Chris Van Hollen is calling on his colleagues to co-sponsor a bill that will require airlines to offer better incentives in “re-accommodating” passengers.

Maryland Sen. Chris Van Hollen proposed the Customers Not Cargo Act in response to the public outrage against United Airlines.Chris Van Hollen/Twitter

David Dao's story has dominated headlines this week, as the Louisville doctor who was forcefully dragged from a United Airlines plane at Chicago's O'Hare International Airport has sparked an international conversation about, among other topics, the practice of "overbooking." Despite United initially claiming that Flight 3411 was overbooked, it has since been revealed that the flight wasn't actually overbooked; however, that doesn't mean much to the people who are still immensely outraged that Chicago aviation officers even laid a hand on Dao in the first place.

Maryland Sen. Chris Van Hollen is now asking his colleagues to help him do something about the safety of paid, seated passengers. The Customers Not Cargo Act "prohibits airlines from forcibly ejecting passengers from airplanes unless there is a public safety reason." It would also require airlines to offer "sufficient incentives to have passengers voluntarily deplane."

In a letter to his fellow senators, Van Hollen demands better from airlines.

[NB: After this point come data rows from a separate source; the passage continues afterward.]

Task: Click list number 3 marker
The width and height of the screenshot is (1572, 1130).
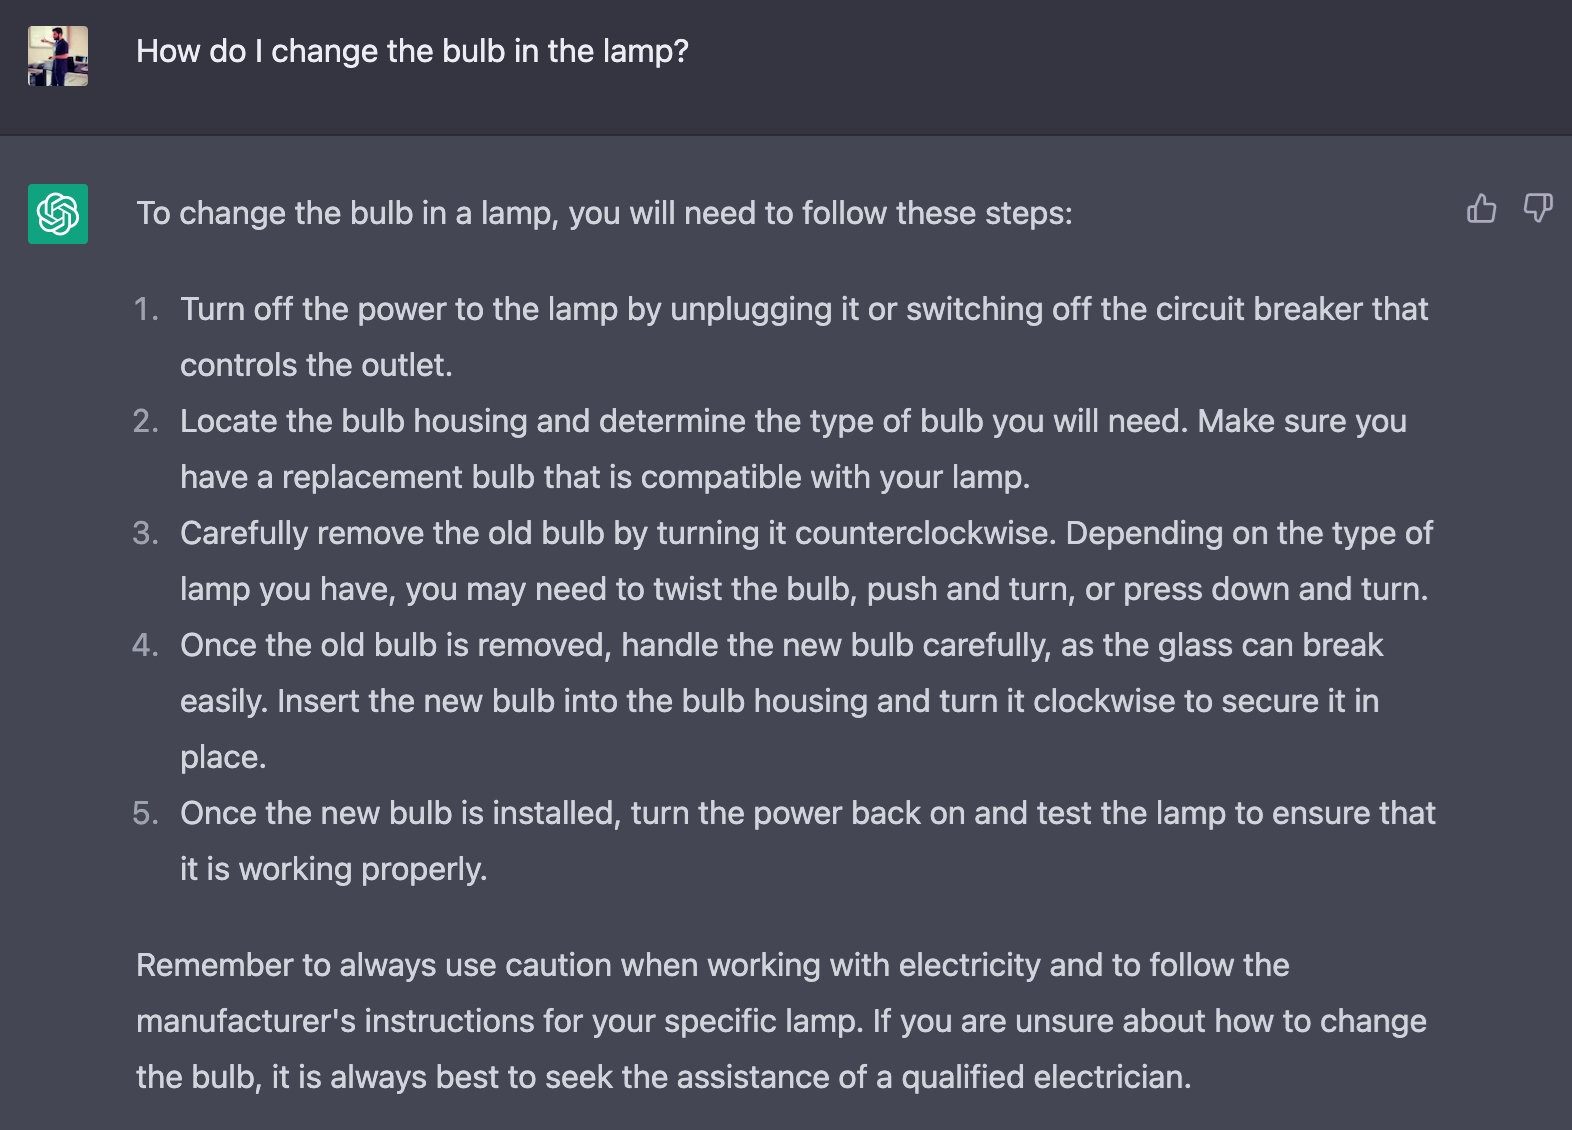Action: pyautogui.click(x=146, y=533)
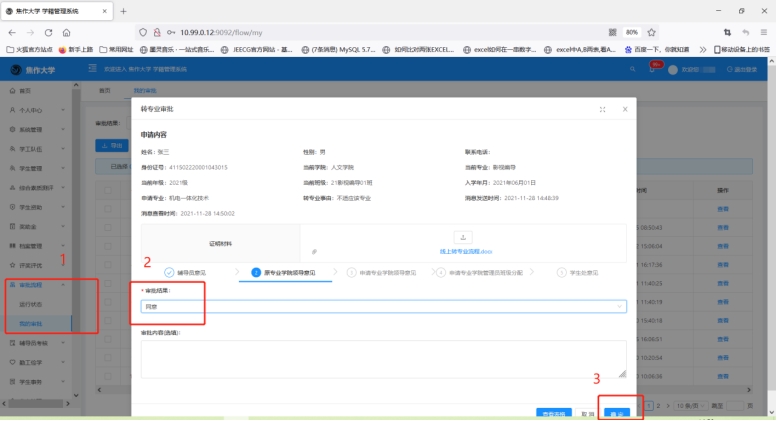
Task: Open the 审批结果 dropdown showing 同意
Action: pyautogui.click(x=380, y=306)
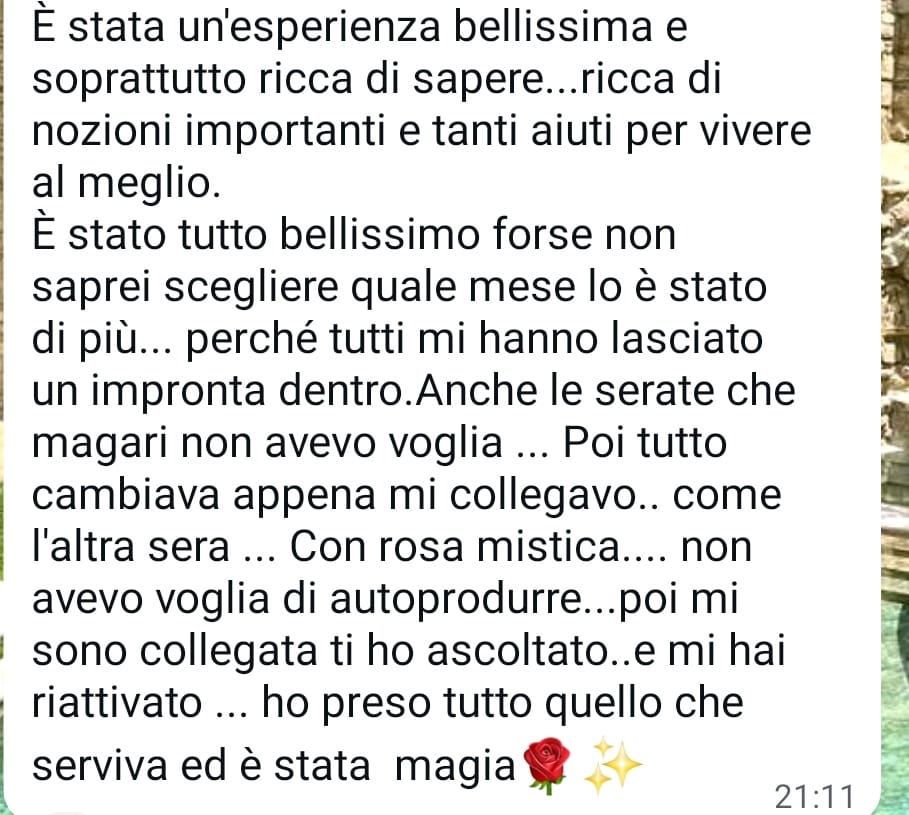The width and height of the screenshot is (909, 815).
Task: Tap the word "magia" before the rose
Action: click(455, 767)
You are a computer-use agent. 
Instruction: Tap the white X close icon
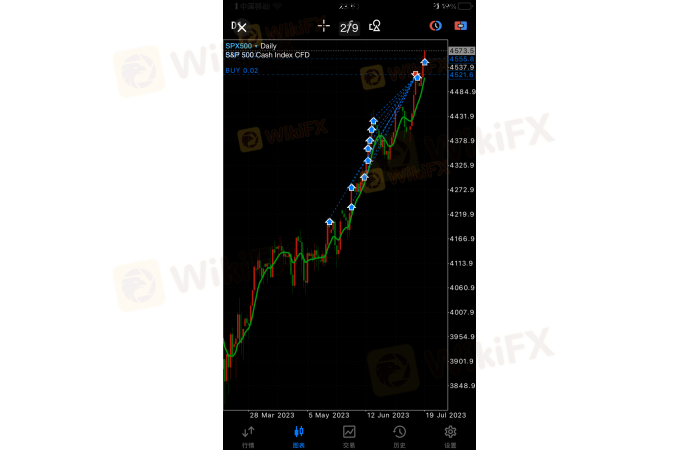coord(242,28)
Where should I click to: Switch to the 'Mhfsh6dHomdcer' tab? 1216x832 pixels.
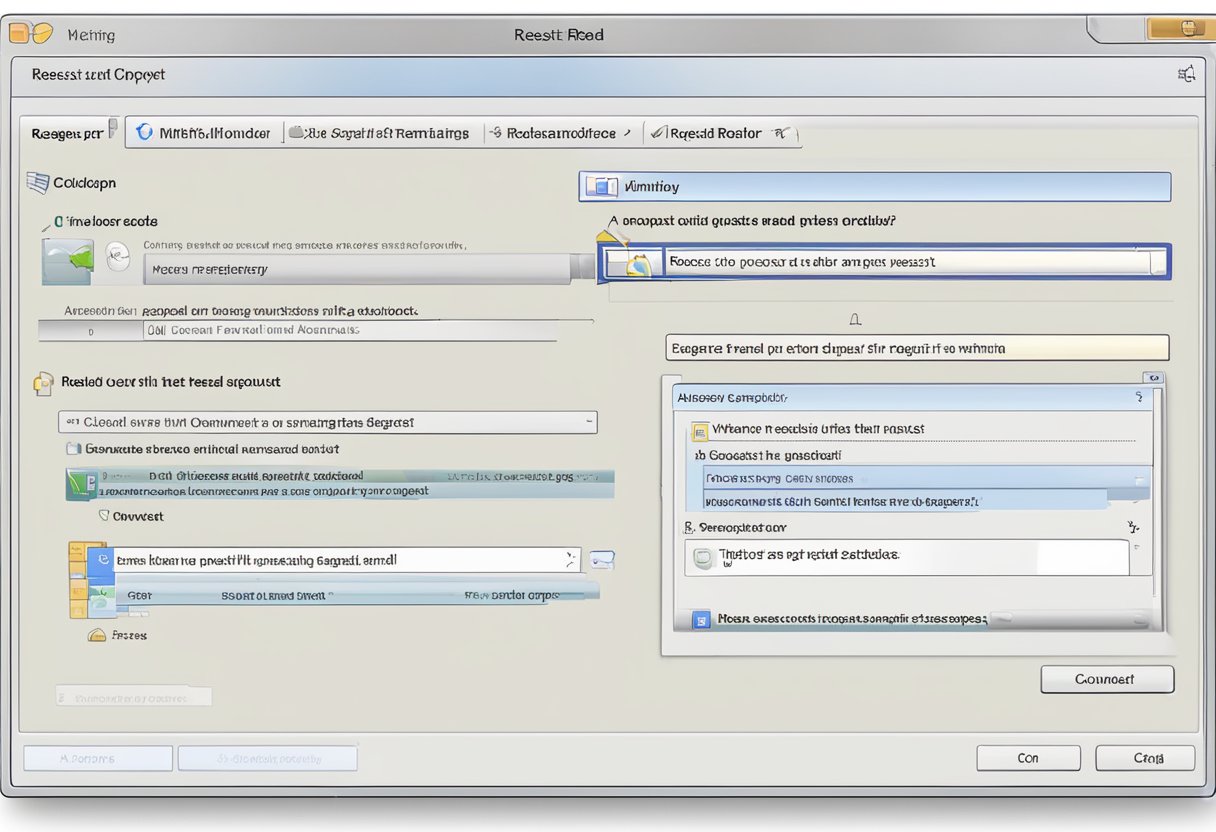(203, 133)
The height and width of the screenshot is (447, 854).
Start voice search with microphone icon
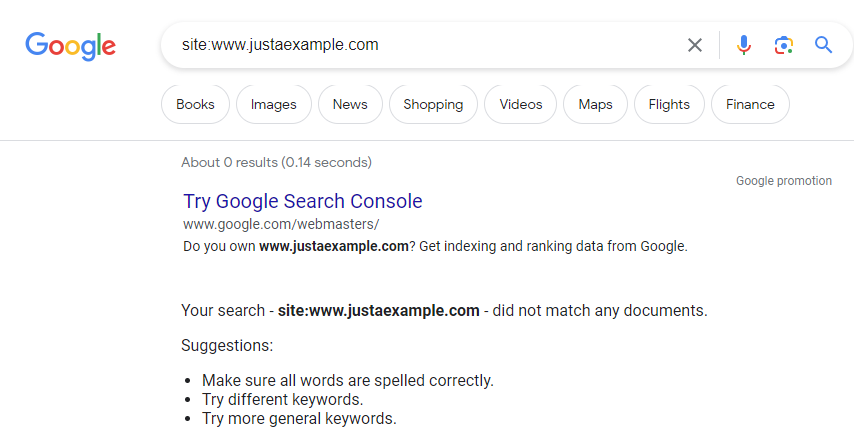[743, 45]
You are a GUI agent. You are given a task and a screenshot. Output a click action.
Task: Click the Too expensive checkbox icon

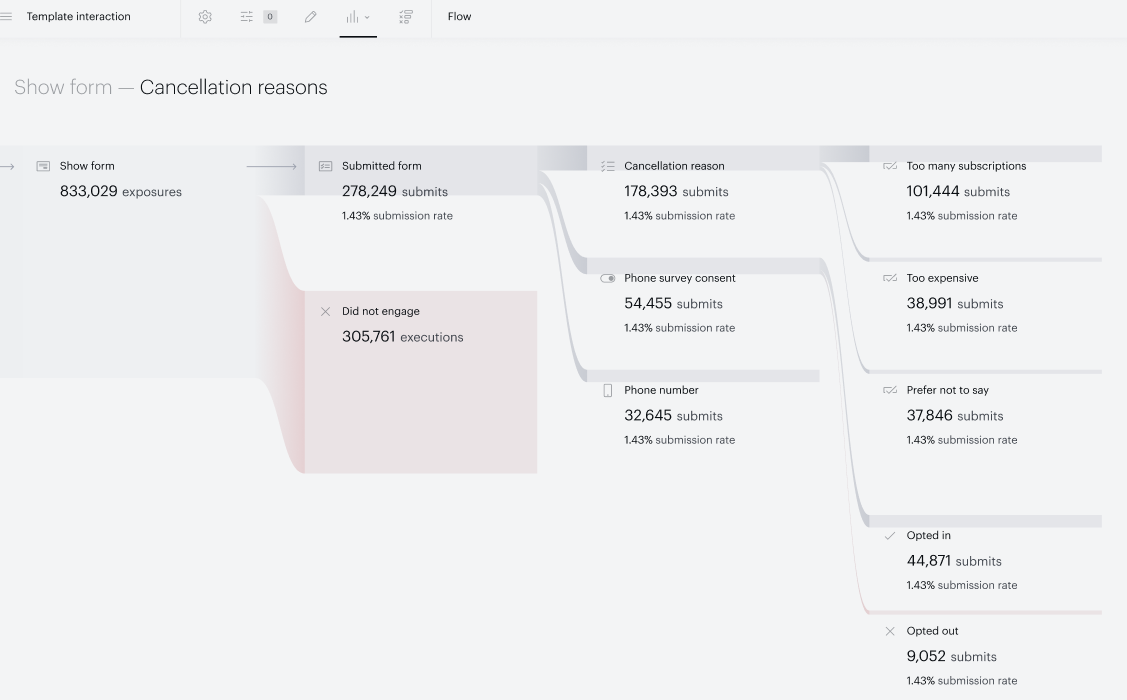pyautogui.click(x=890, y=278)
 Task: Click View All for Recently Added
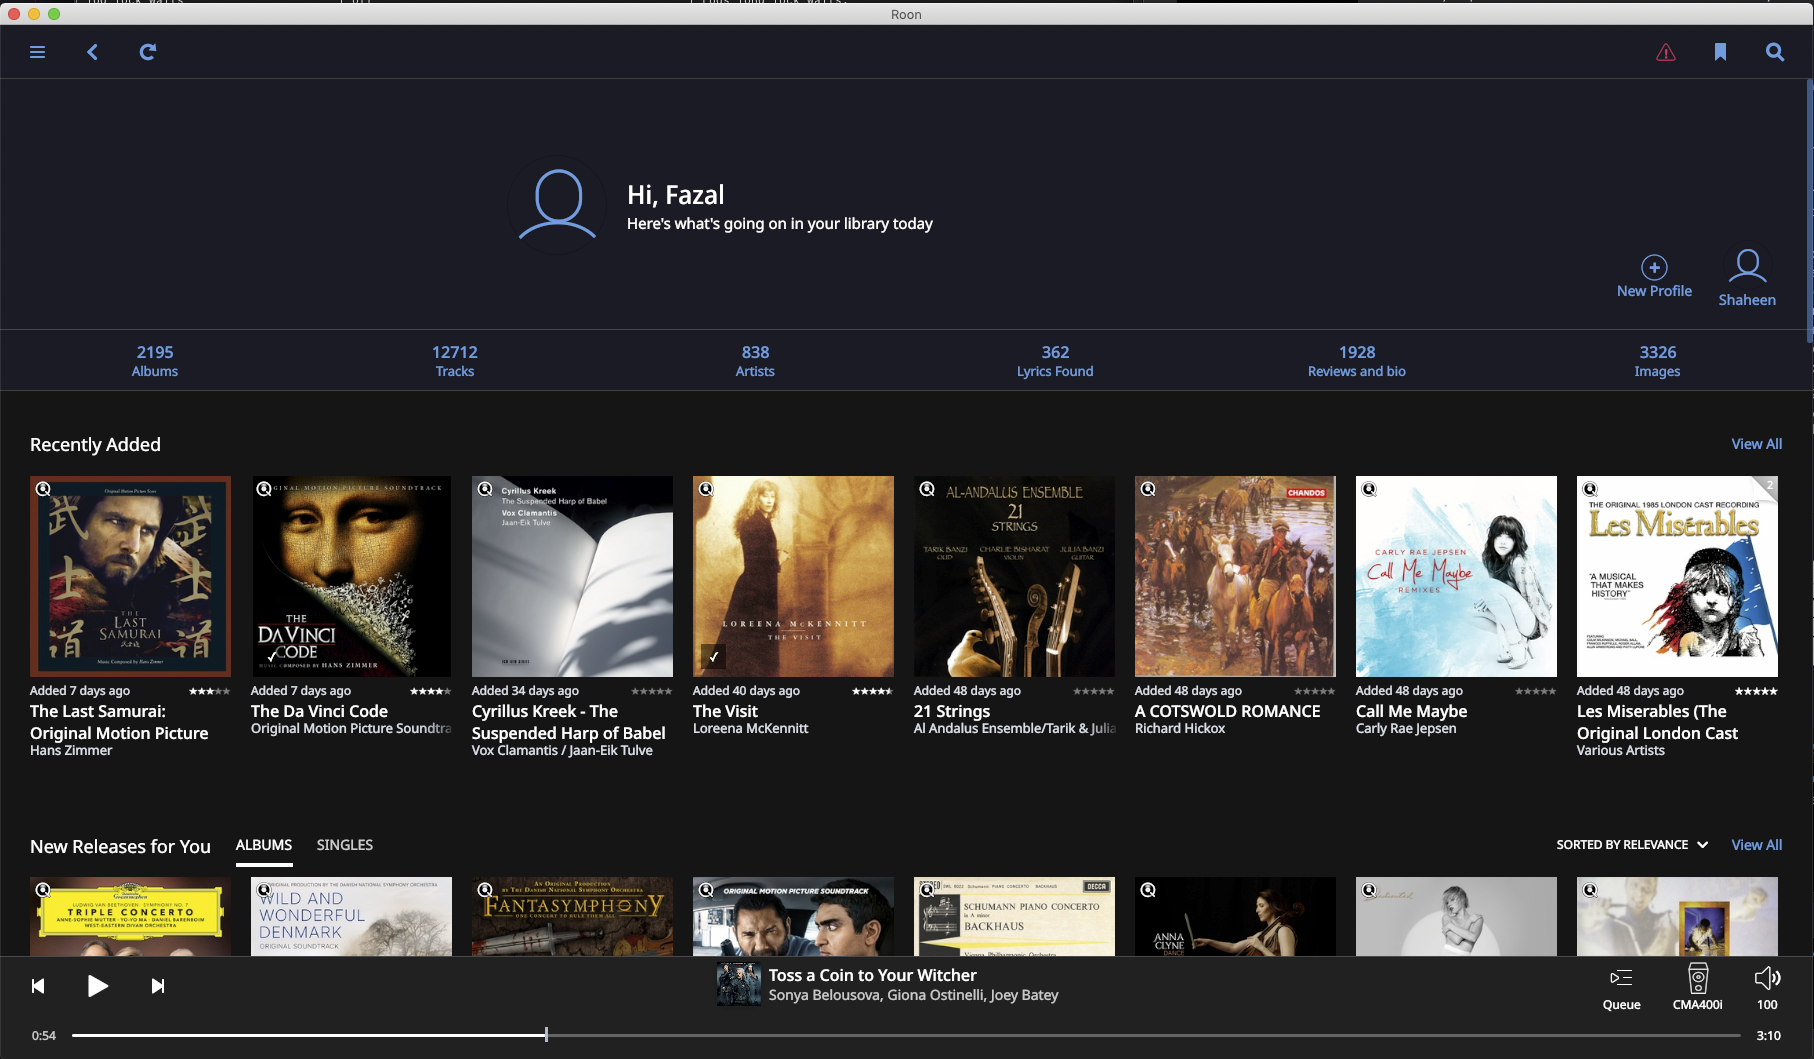tap(1756, 444)
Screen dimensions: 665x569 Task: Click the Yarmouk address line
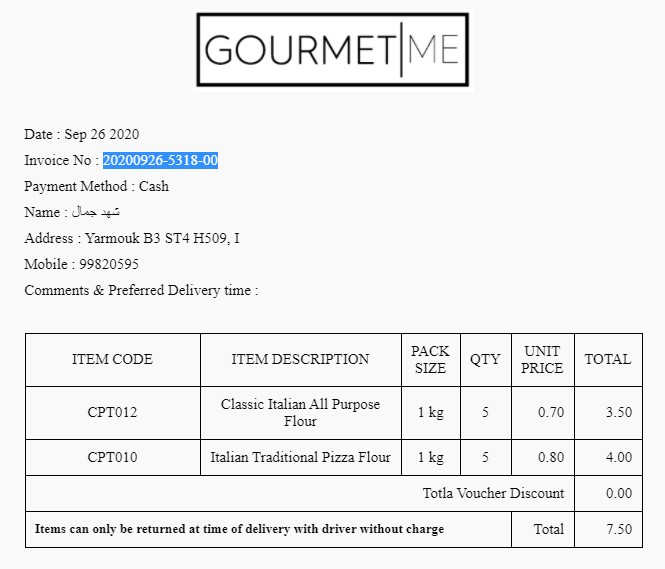point(131,238)
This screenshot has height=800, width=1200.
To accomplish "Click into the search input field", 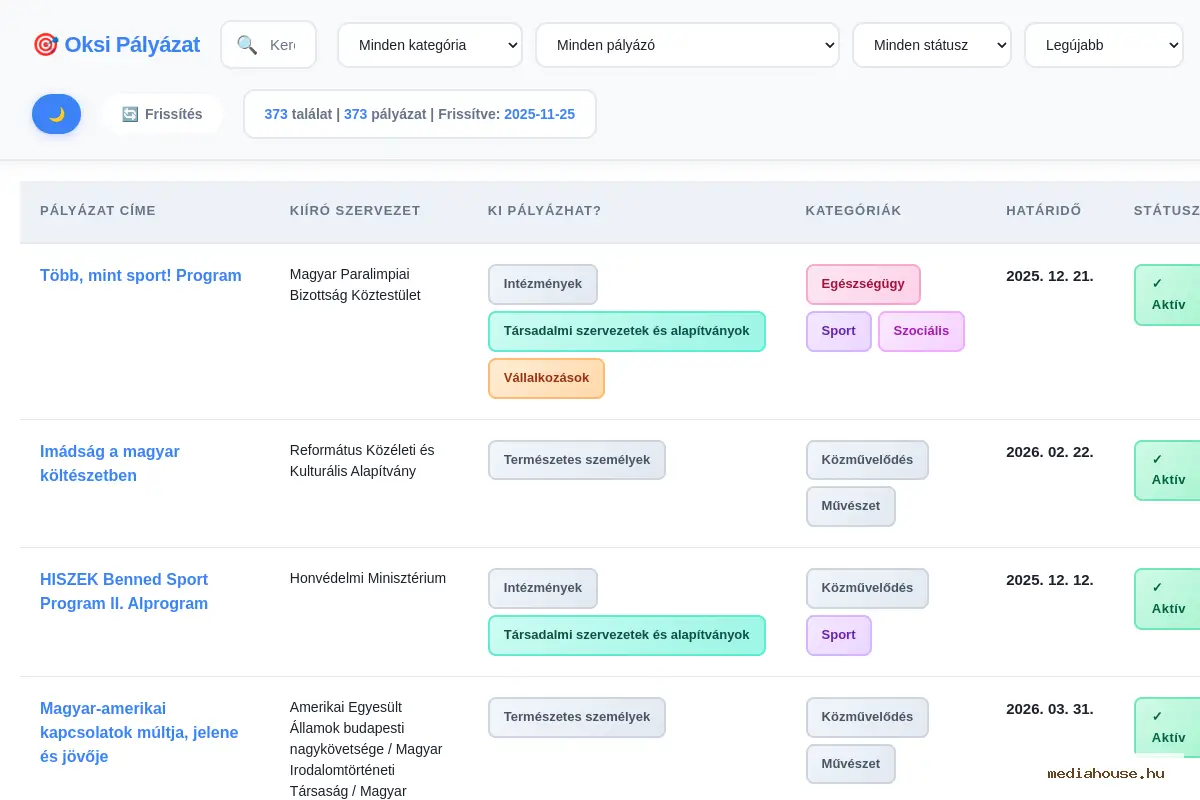I will click(x=284, y=45).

We were all shocked and outraged this week when United Airlines forcibly and brutally removed Dr. David Dao from Flight 3411. That is why I’m introducing the Customers Not Cargo Act to prohibit airlines from forcibly removing passengers after they have already boarded the plane due to oversales or airline staff seeking to fly as passengers. Department of Transportation regulations make it clear that passengers must be compensated when they are involuntarily bumped prior to boarding, and many airlines offer incentives for customers to voluntarily rebook. These rules and the practice of overbooking should be reexamined to protect passengers. As we do that work, we should act immediately to ensure that airlines cannot force passengers who have already boarded to leave the plane in order to free up seats for others. Instead, they must provide sufficient incentives to encourage passengers to voluntarily deplane. It is outrageous that airlines can bodily remove passengers after boarding rather than providing appropriate incentives to encourage volunteers. Airlines should resolve these common overbooking issues prior to boarding. I hope you’ll join me in introducing the Customers Not Cargo Act, which would direct the Department of Transportation to update the oversales rule (14 CFR Part 250) to prohibit airlines from doing what United did to Dr. Dao this week. Instead, airlines would have to offer appropriate incentives to solicit volunteers, and do so before boarding whenever practicable. This narrowly-targeted update would protect the rights and dignity of passengers while ensuring that airlines retain flexibility to manage oversales.

Airlines already offer various incentives, be it cash or vouchers, as Dao and his fellow passengers were reportedly offered as much as $800 for their seats. Of course, one woman also proved this week that an airline can be much more generous when desperate, so perhaps Van Hollen was inspired by her slightly-less-viral tale.